Vergangene Woche (20.08.) startete der SPD-Landtagsabgeordnete André Stinka seine Sommerradtour durch den Kreis Coesfeld in der Kreisstadt. Vor Ort tauschte sich Stinka mit Bürgermeisterin Eliza Diekmann-Cloppenburg und dem Ersten Beigeordneten Philipp Hänsel aus. Schwerpunkt des Gespräches war die Schaffung von bezahlbarem Wohnraum. Für neue Impulse sorgt dabei die neuaufgestellte Stadtentwicklungsgesellschaft in Coesfeld.
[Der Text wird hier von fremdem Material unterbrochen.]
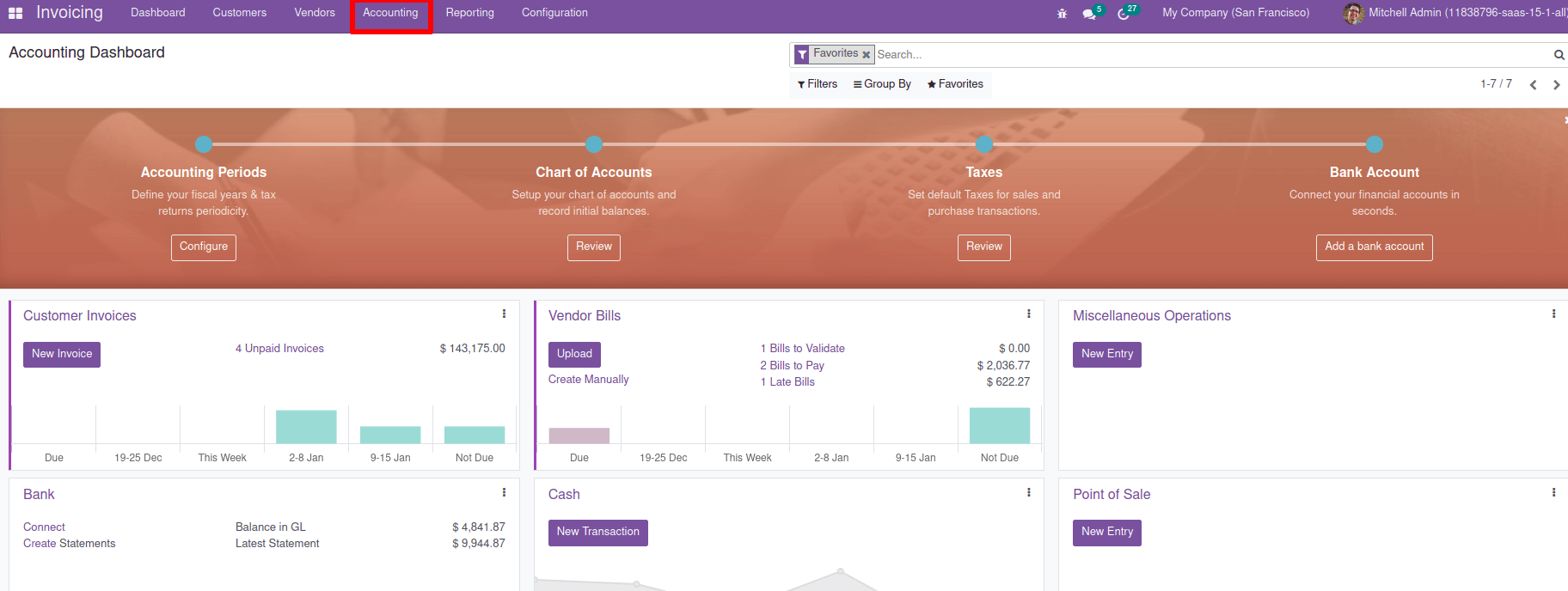Image resolution: width=1568 pixels, height=591 pixels.
Task: Click the New Invoice button
Action: pyautogui.click(x=62, y=354)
Coesfeld setzt eigene Maßstäbe
„Seit Jahren steigen die Mieten auch im Kreis Coesfeld. Für viele Menschen ist eine angemessene Wohnung kaum noch bezahlbar. Die schwarz-grüne Landesregierung hat die Wohnraumförderung vernachlässigt, obwohl sie verfassungsrechtlich dazu verpflichtet wäre. Daher freut es mich zu sehen, dass sich hier in Coesfeld die Stadt selbst auf dem Weg gemacht hat, um dem Problem entgegenzuwirken,“ erklärt André Stinka.
Mehr geförderter Wohnraum in Coesfeld
„Wir haben uns als Stadt das Ziel gesetzt, dass der Anteil von gefördertem Wohnraum auf fünf Prozent des Wohnungsbestandes in Coesfeld erhöht wird. Mit der Stadtentwicklungsgesellschaft können wir die Schaffung bezahlbaren Wohnraums zielgerichtet unterstützen,“ erläutert Eliza Diekmann-Cloppenburg.
SPD will Kommunen stärker unterstützen
„Für uns als SPD ist klar: Wir brauchen nicht weniger, sondern mehr öffentliche Wohnraumförderung und wir müssen ihre Wirkung weiter erhöhen. Dazu gehört insbesondere, dauerhaft bezahlbaren Wohnraum zu schaffen und Kommunen, wie Coesfeld bei dieser Aufgabe stärker zu unterstützen. So machen wir Wohnen wieder bezahlbar, insbesondere für diejenigen, die auf dem angespannten Wohnungsmarkt heute kaum noch eine Chance haben“, so André Stinka.